WHAT YOU HAVE TO DO =
Output the span of lines from the one that contains "Trang chủ (49, 32)" through the end of the records, inclusive, exactly as written and free of pictures.

SUPPLIED RECORDS =
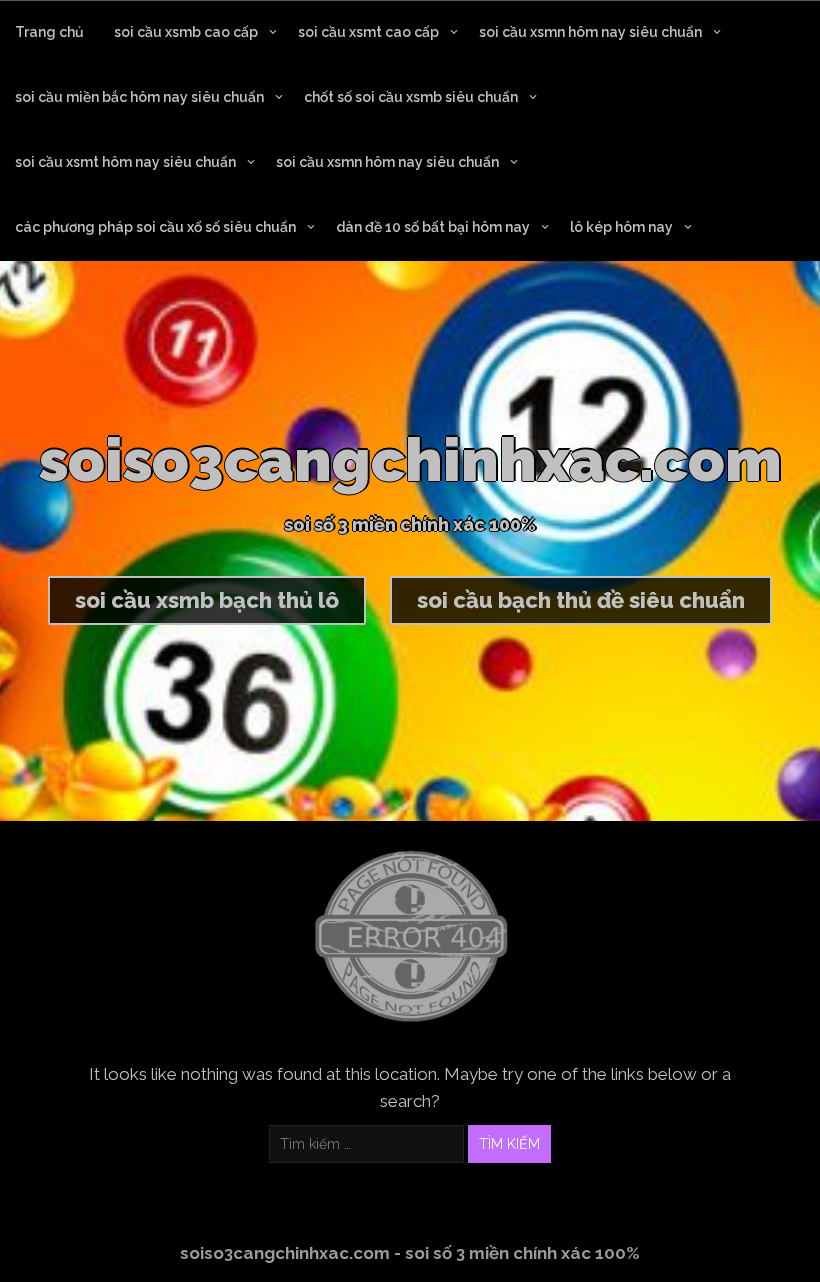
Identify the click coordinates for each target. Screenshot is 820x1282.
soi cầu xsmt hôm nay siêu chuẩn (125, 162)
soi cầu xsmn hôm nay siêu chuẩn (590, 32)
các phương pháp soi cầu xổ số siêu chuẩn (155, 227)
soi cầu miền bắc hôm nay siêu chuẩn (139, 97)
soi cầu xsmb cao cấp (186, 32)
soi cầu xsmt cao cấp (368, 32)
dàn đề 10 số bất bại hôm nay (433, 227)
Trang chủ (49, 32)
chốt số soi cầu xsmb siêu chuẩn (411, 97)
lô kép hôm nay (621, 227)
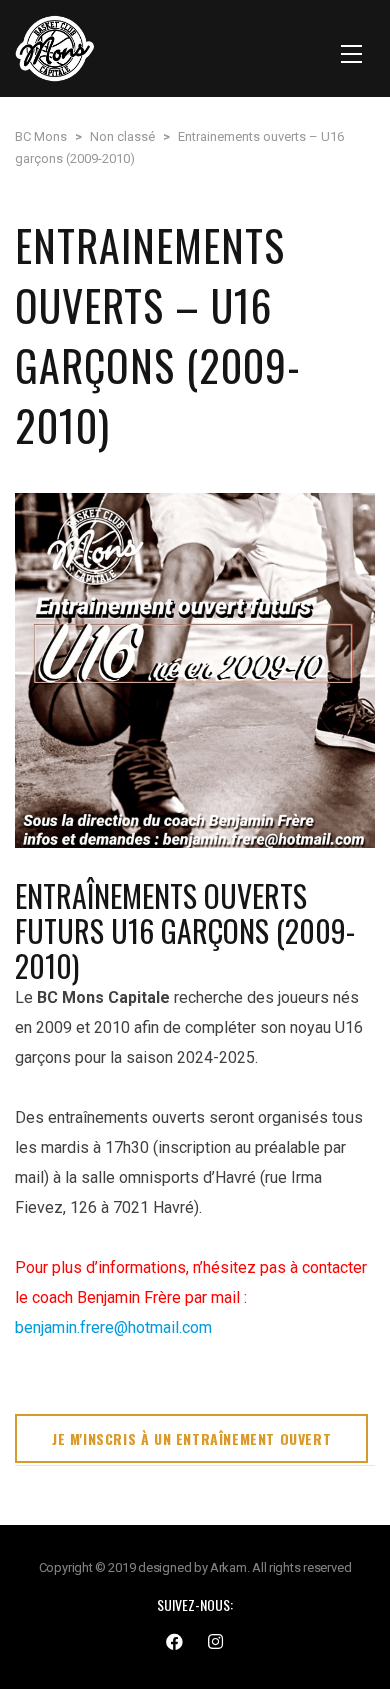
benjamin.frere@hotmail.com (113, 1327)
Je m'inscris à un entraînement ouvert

SOLUTION TO THE EXERCISE =
Trang chủ (49, 32)
chốt số soi cầu xsmb siêu chuẩn (411, 97)
lô kép hôm nay (621, 227)
benjamin.frere@hotmail.com (113, 1327)
Je m'inscris à un entraînement ouvert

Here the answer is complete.